Cooperative Redox Reactions Encoded by Two Gene Clusters Enable Intermolecular Cycloaddition Cascade for the Formation of Meroaspochalasins

Abstract

Meroaspochalasins (mAPOs) are a group of intricate heteromers comprising two distinct subunits, dienophile aspochalasin and diene isobenzofuran, of which the biosynthetic mechanism is of great interest yet unrevealed. In this study, two independent biosynthetic gene clusters (BGCs), flas and epi, being responsible for the biosynthesis of aspochalasin B (7) and pre-diene hemiacetal 21 (or 26), respectively, were identified in the filamentous fungus Aspergillusflavipes.
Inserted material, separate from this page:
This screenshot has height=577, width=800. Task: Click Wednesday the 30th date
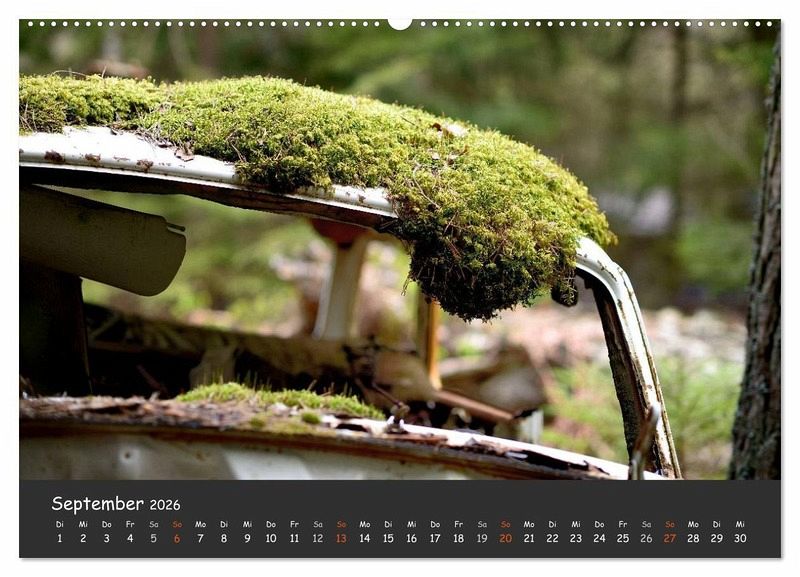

In vivo and in vitro studies proved that a flavin adenine dinucleotide (FAD)-dependent oxidase FlasF in the flas cluster catalyzes the crucial oxidation to generate diverse aspochalasin monomers, particularly the dienophile 7. Interactive reduction catalyzed by the short-chain alcohol dehydrogenase/reductase (SDR) FlasG and endogenous NADPH further increases the complexity of this anabolic network. The cytochrome P450 enzyme EpiC and SDR enzyme EpiD in the epi cluster collaboratively catalyze the formation of pre-diene 21 (or 26), which can spontaneously dehydrate to yield a diene, leading to the non-enzymatic cascade of [4π + 2π] Diels-Alder and formal [5π + 2π] cycloaddition reaction to generate mAPO dimers and trimer progressively. Moreover, the FAD-dependent oxidase EpiG catalyzes the hydroxylation at the C3 position of the diene as a critical step in the formation of mAPO trimers.